Special Characters

Information about special characters used in the Clickstream data feed.

Special characters in the hit_data file

The following characters have a special meaning in the hit_data file:

Character Meaning Description
\t (tab character) End of column

Marks the end of a data field.

\n (newline character) End of row

Marks the end of a data row.

\ (backslash character) Escape character

Escapes tab, newline, and backslash when the character was part of the value sent during data collection.

When any of the special characters are preceded by a backslash, they represent a literal character.

Character Meaning Description
\\t Tab

Literal tab character. This character was part of the value sent in during data collection.

\\n Newline

Literal newline. This character was part of the value sent in during data collection.

\\ Backslash

Literal backslash character. This character was part of the value sent in during data collection.

Special characters in multi-valued variables (events_list, products_list, mvvars)

The following characters have a special meaning in multi-valued variables:

Character Meaning Description
, (comma character) End of value

Separates product strings, event IDs, or other values in multi-valued variables.

; (semicolon character) End of sub-value within an individual product value

Separates values associated with an individual product in the product_list.

= (equals character) Value assignment

Assigns a value to an event in the event_list.

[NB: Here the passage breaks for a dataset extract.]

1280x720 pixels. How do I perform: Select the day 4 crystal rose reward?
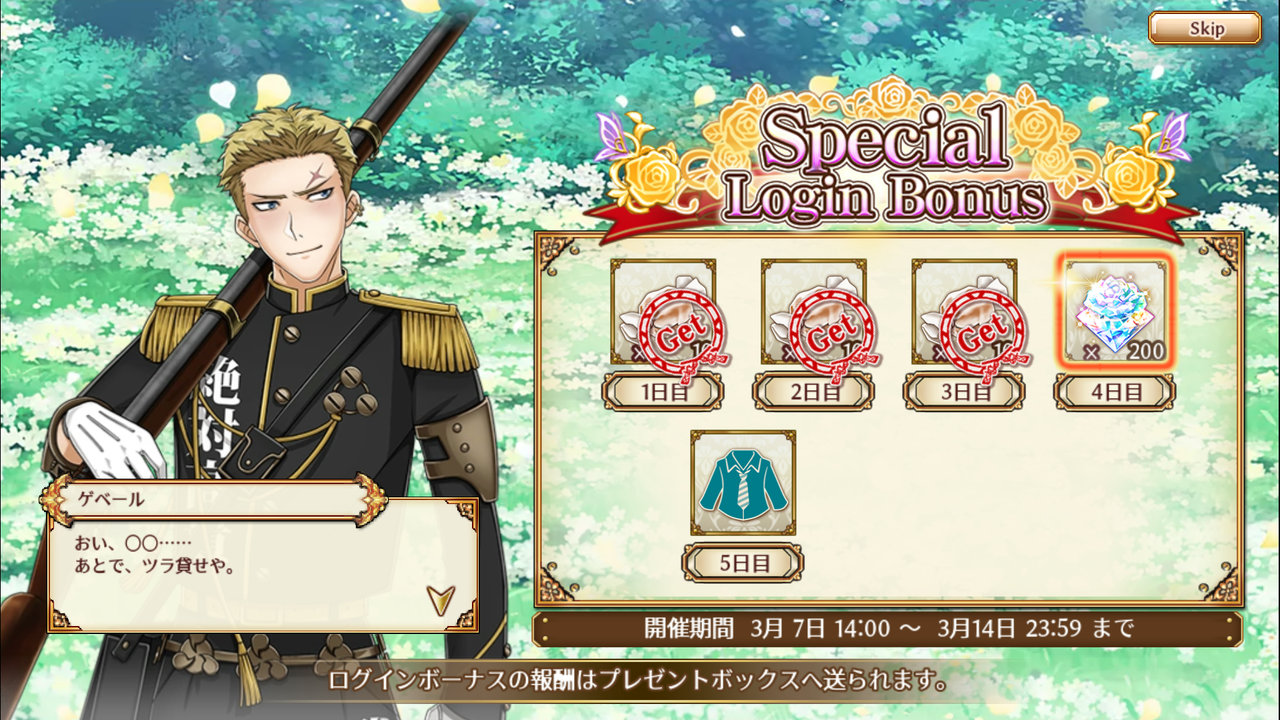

When any of the special characters are preceded by a caret, they represent a literal character.

Character Meaning Description
^, Comma

Literal comma character. This character was part of the value sent in during data collection.

^; Semicolon

Literal semicolon character. This character was part of the value sent in during data collection.

^= Equals

Literal equals character. This character was part of the value sent in during data collection.

^^ Caret

Literal caret character. This character was part of the value sent in during data collection.

Sample workflow

If some of the columns in your data feed contain user-submitted data, you should check for special characters before separating the data by column or row using split or readLine, or similar.

Consider the following data:

Browser Width Browser Height eVar1 prop1
1680 1050 search\nstring en
800 600 search\tstring en

During export, the newline and tab characters in the eVar1 values are escaped. The data feed for these rows appears as follows:

1680\t1050\tsearch\\nstring\ten\n
800\t600\tsearch\\tstring\ten\n

Calling readLine() on the first row returns the following partial string:

800\t600\tsearch\

Calling split("\t") on the second row returns the following string array:

800
600
search\
string
en

To avoid this, use a solution similar to the following:

  1. Starting at the beginning of the file, read until you locate a tab, newline, backslash or caret character.
  2. Perform an action based on the special character encountered:
    • Tab - insert the string up that point into a data store cell and continue.
    • Newline - complete the data store row.
    • Backslash - read the next character, insert the appropriate string literal, and continue.
    • Caret - read the next character, insert the appropriate string literal, and continue.